> [GIVEN INSTRUCTION 1]
Add 130 to every coordinate in the answers of the records, starting with the line that contains "You are a GUI" and going on through the line that contains "click(x=132, y=60)". Write those lines out again, requests included, and leave out the pictures.

Personally, I am following the Eurotrash01 route in my taxable account; carefully hand-select stocks by their numbers. And I can tell you that most of the stocks that are passing my informal screens are stuff that most of us have never heard of, not the flashy well-known names that were all the rage in the 90's. If you haven't looked, you'd be surprised how many stocks are trading at P/E's in the vicinity of 10. Not all are good investments, so be sure to dig deeper than the simple PE. But right now I wouldn't touch _any_ stock over a PE of, say, 25. I cashed out all of my Cisco, Intel,and Nokia in order to move the money elsewhere.

My Roth IRAs are almost entirely Berkshire Hathaway at this point. 401K's are a problem because I can't trade them individually the way I do my other accounts.

ptsurmr responds:
You are aware that the PE of BRK is somewhere around 38 to 46 (at BRK.A is listed as 38, BRK.B is listed as 46)?

Perhaps there are occasions where the PE alone is not sufficient to make a sell/no buy decision?

Off2Explore replies:
Actually, it's so hard to compute the intrinsic value and meaningful earnings for BRK, I would seriously question that 38-46 figure. I see much lower values kicked around on the BRK board. In any case, BRK is such an odd case that it defies conventional rules.

"Perhaps there are occasions where the PE alone is not sufficient to make a sell/no buy decision?"

As I stated in the article you just quoted:

" sure to dig deeper than the simple PE."

Still, don't underestimate the difficult of showing gains going forward when starting from an astronomical PE. Take Nokia, for example; it's a fantastic company and I like everything about it except the price at which it is currently trading. Given realistic projections for its earnings growth going forward, it's way overpriced (though not as much as it was when I sold it).


Surely you can see how a reasonable person might be confused with you stating, on the one hand, that you "wouldn't touch _any_ stock over a PE of, say, 25. I cashed out all of my Cisco, Intel...", and on the other hand, telling us that your Roth IRAs are "almost entirely" in a stock with a PE listed as 50 - 90% greater than 25?

Note that BRK has a PE of nearly twice INTC (PE = 22, plus pays a small dividend, unlike BRK)

> [STORED DATA]

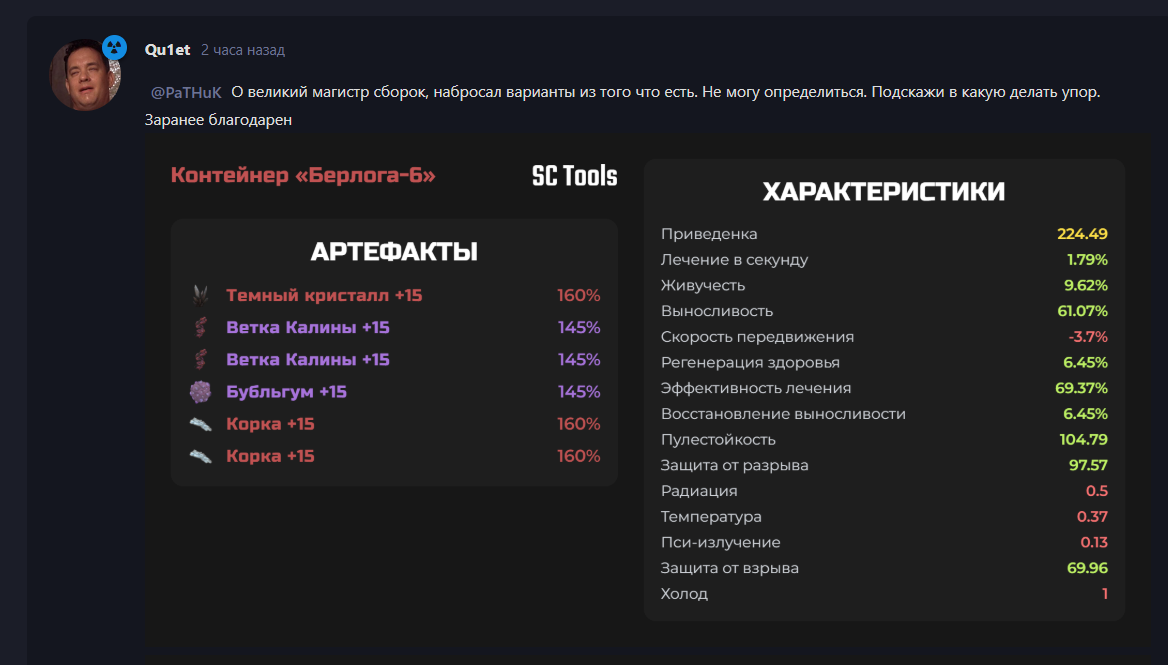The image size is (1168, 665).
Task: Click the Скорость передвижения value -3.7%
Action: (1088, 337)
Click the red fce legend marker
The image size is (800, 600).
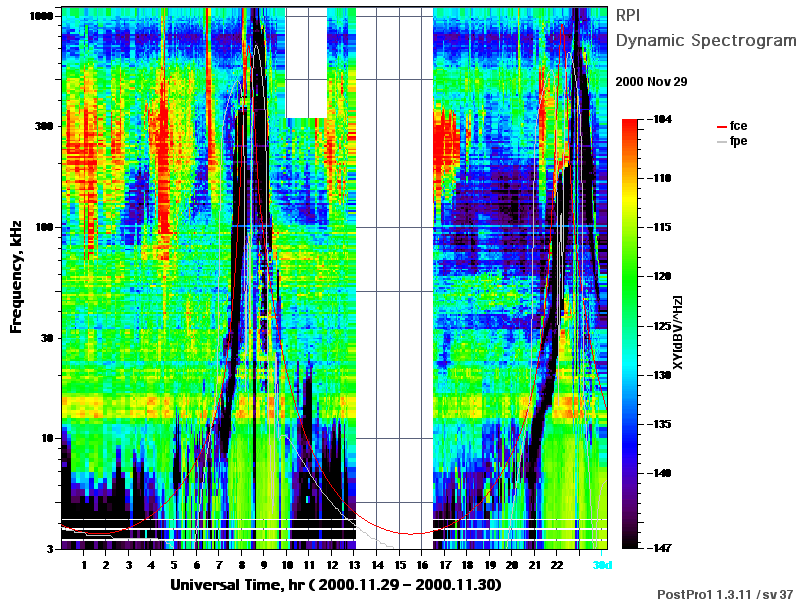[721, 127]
---
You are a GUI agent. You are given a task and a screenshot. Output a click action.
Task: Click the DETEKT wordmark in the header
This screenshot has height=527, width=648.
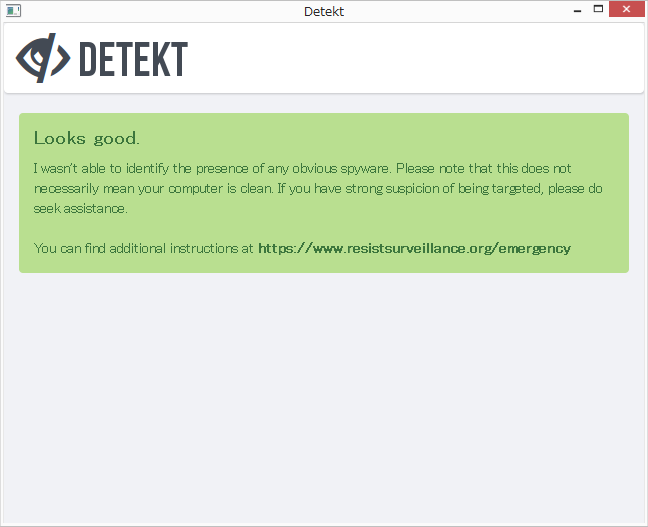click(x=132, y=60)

> [GIVEN INSTRUCTION 2]
Go on with the forum exchange about P/E ratios and Berkshire Hathaway from the point where it stops.

> [TASK ANSWER 1]
You are a GUI agent. You are given a task and a screenshot. Output a click action.
Task: Click the DETEKT wordmark in the header
This screenshot has height=527, width=648.
click(x=262, y=190)

> [TASK ANSWER 2]
I agree that PE (as publicly defined and reported) may not be a good measure of BRK's value. You obviously do to, since you own it but indicate you wouldn't touch a stock with such a PE. Just maybe there are other companies out there with a PE of greater than 25 that are stocks to own too?

You are correct when you state you mention to "...dig deeper than the simple PE". However, you misrepresent the original context of your statement. The original context was after having discarded all stocks with a PE of "say, 25". In other words, the logical interpretation is that you a) would not "touch" any stock with a PE > 25 and b) even if the stock had a PE lower than 25, you would only touch it with due diligence.

Given the context, I do not get how this comment adds any insight into the apparent contradiction I was asking you about. Thus I do not get why you restate it in explanation for your earlier position.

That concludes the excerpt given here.